Dong Yan1,2, Jian Liang1,2*, Ran He1,2, Tieniu Tan1,2,3
1School of Artificial Intelligence, University of Chinese Academy of Sciences
2NLPR & MAIS, Institute of Automation, Chinese Academy of Sciences
3Nanjing University
yandong2025@ia.ac.cn, liangjian92@gmail.com
Recent studies have shown that large language models (LLMs) can infer private user attributes (e.g., age, location, gender) from user-generated text shared online, enabling rapid and large-scale privacy breaches.

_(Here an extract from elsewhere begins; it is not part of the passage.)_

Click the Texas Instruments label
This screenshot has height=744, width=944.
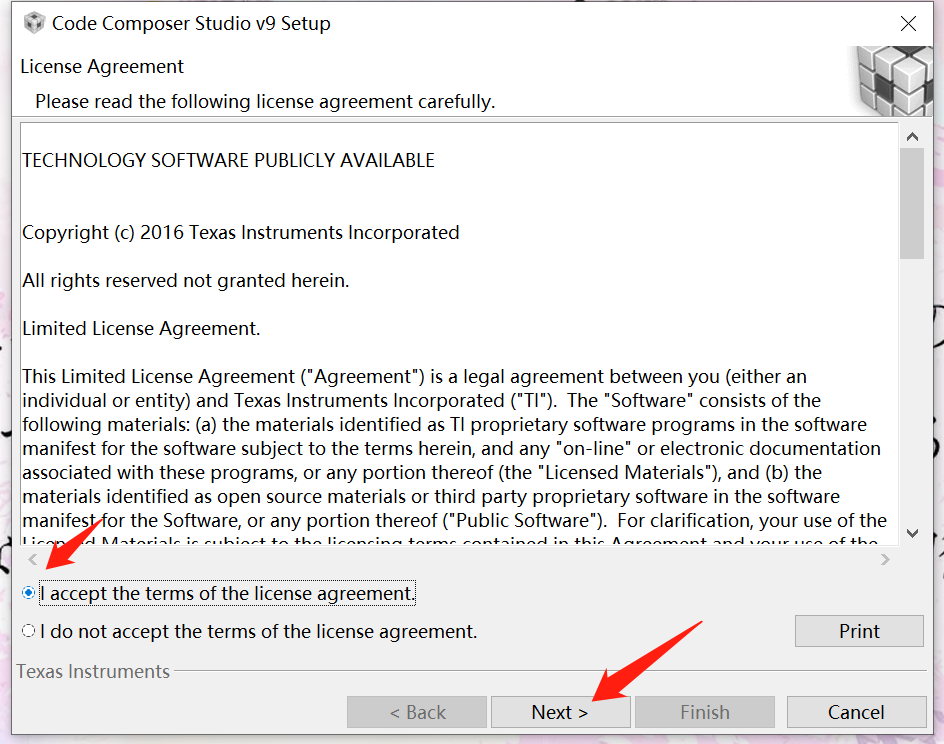tap(93, 671)
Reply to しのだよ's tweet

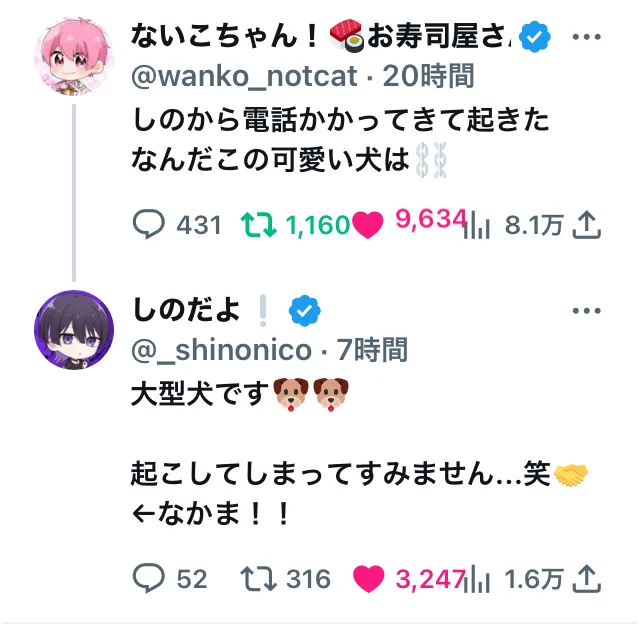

Existing anonymization-based defenses are coarse-grained, lacking word-level precision in anonymizing privacy-leaking elements. Moreover, they are inherently limited as altering user text to hide sensitive cues still allows attribute inference to occur through models' reasoning capabilities. To address these limitations, we propose a unified defense framework that combines fine-grained anonymization (TRACE) with inference-preventing optimization (RPS). TRACE leverages attention mechanisms and inference chain generation to identify and anonymize privacy-leaking textual elements, while RPS employs a lightweight two-stage optimization strategy to induce model rejection behaviors, thereby preventing attribute inference. Evaluations across diverse LLMs show that TRACE-RPS reduces attribute inference accuracy from around 50% to below 5% on open-source models. In addition, our approach offers strong cross-model generalization, prompt-variation robustness, and utility-privacy tradeoffs.